# Work request 1
Answer the following from the passage on gut microbiome disruption by drugs, one line per answer:
(a) Which AMR stewardship aims does the passage list?
(b) Which drug classes are named as having reported microbiotoxic effects?
(c) Why were antisecretory drugs chosen as examples?
# Work request 2
Write the next part of the passage on gut microbiome disruption by non-antibiotic drugs, picking up after its final sentence.

# Document segment
These findings underscore the importance of considering the effect of gut microbiome in non-microbiome therapies and may be relevant to prescribing practices to enhance subsequent treatment efficacy and reduce drug toxicity. This approach aligns with AMR stewardship aims, including optimising antibiotic use, reducing resistance, protecting public health, and reducing the economic burden associated with AMR36.
Microbiotoxic properties of non-antibiotic drugs
While the microbiotoxic effects of antibiotics and their influence on treatment outcomes are well recognised, growing evidence suggests that non-antibiotic drugs can have a similar impact. Emerging evidence indicates that, similar to antibiotics, non-antibiotic drugs can disrupt the gut microbiome, leading to changes in both the efficacy and toxicity of subsequent therapies37. Recent studies further indicate that, beyond their microbiotoxic effects, certain non-antibiotic drugs can also facilitate the horizontal transfer of antibiotic resistance genes within microbial communities, underscoring an additional and often overlooked pathway by which these agents may contribute to the spread of antimicrobial resistance38. These effects have been reported with different drug classes, including nonsteroidal anti-inflammatory drugs, antidepressants, statins, etc.39,40,41,42. Here, examples of microbiotoxicity associated with non-antibiotic drugs are provided, focused on antisecretory drugs, due to their frequent clinical co-prescription with antibiotics and other medications, antipsychotics, which are increasingly prescribed worldwide, and diabetes treatments such as metformin, a mainstay therapy used globally. These examples demonstrate the breadth and impact of these unintended effects of drugs on health and patient outcomes.

# Source data
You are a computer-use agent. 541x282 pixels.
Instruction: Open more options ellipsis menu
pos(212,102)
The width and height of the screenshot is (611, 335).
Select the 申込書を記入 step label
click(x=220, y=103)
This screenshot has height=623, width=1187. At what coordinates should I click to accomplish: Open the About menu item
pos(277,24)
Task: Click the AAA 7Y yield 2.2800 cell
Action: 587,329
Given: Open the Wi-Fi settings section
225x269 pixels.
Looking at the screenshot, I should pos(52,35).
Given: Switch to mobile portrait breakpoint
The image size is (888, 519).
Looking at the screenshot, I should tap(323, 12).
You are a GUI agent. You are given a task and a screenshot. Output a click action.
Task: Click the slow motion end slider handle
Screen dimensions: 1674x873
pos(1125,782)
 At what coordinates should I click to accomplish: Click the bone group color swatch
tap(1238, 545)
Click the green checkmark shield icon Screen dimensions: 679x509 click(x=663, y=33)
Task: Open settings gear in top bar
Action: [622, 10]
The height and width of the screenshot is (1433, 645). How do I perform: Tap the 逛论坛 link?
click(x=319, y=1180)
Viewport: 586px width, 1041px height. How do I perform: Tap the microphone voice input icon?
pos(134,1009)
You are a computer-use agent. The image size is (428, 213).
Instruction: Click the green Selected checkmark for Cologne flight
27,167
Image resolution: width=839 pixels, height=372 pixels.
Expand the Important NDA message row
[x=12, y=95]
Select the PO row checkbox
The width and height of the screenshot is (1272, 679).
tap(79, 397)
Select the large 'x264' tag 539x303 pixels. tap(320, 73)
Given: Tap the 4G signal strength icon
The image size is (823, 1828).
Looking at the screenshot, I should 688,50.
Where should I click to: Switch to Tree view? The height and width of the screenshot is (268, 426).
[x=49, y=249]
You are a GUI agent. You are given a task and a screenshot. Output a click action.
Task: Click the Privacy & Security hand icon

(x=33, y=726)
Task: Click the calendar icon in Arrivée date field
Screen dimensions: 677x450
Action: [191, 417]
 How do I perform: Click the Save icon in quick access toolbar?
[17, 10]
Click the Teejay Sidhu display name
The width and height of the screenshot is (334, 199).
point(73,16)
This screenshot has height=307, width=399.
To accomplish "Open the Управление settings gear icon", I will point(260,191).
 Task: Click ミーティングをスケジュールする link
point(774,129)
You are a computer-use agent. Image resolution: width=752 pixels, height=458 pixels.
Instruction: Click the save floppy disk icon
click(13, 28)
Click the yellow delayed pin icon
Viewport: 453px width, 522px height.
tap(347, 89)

# Task result 1
(a) Optimizing antibiotic use, reducing resistance, protecting public health, and reducing the economic burden associated with AMR.
(b) Nonsteroidal anti-inflammatory drugs, antidepressants, and statins.
(c) They are frequently co-prescribed clinically with antibiotics and other medications.

# Task result 2
Antisecretory drugs
A notable example is demonstrated through the impact of antisecretory drugs, such as proton pump inhibitors (PPIs) and potassium-competitive acid blockers (P-CABs), on patient health outcomes. In a study of patients with metastatic urothelial carcinoma, those who took PPIs or P-CABs within 30 days before starting pembrolizumab treatment, experienced significantly shorter progression-free survival (P-CABs, p = 0.005; PPIs, p = 0.001), and, in the case of P-CABS, shorter overall survival (p = 0.018) compared to patients not taking these drugs43. The study suggests that antisecretory drugs may compromise cancer treatment effectiveness by altering the gut microbiome43. Additionally, PPIs have been associated with an increased risk of enteric infections due to Clostridioides difficile and Shigella species, and decreased microbiome diversity, further highlighting their potential to disrupt the gut microbiome44. Despite PPIs and P-CABs being highly prescribed worldwide, research into the microbiome implications of these and other antisecretory drugs remains sparse in the literature. This is a pressing concern, especially given the implications for polypharmacy and the specific vulnerabilities of demographics frequently on multiple medications, such as the elderly45.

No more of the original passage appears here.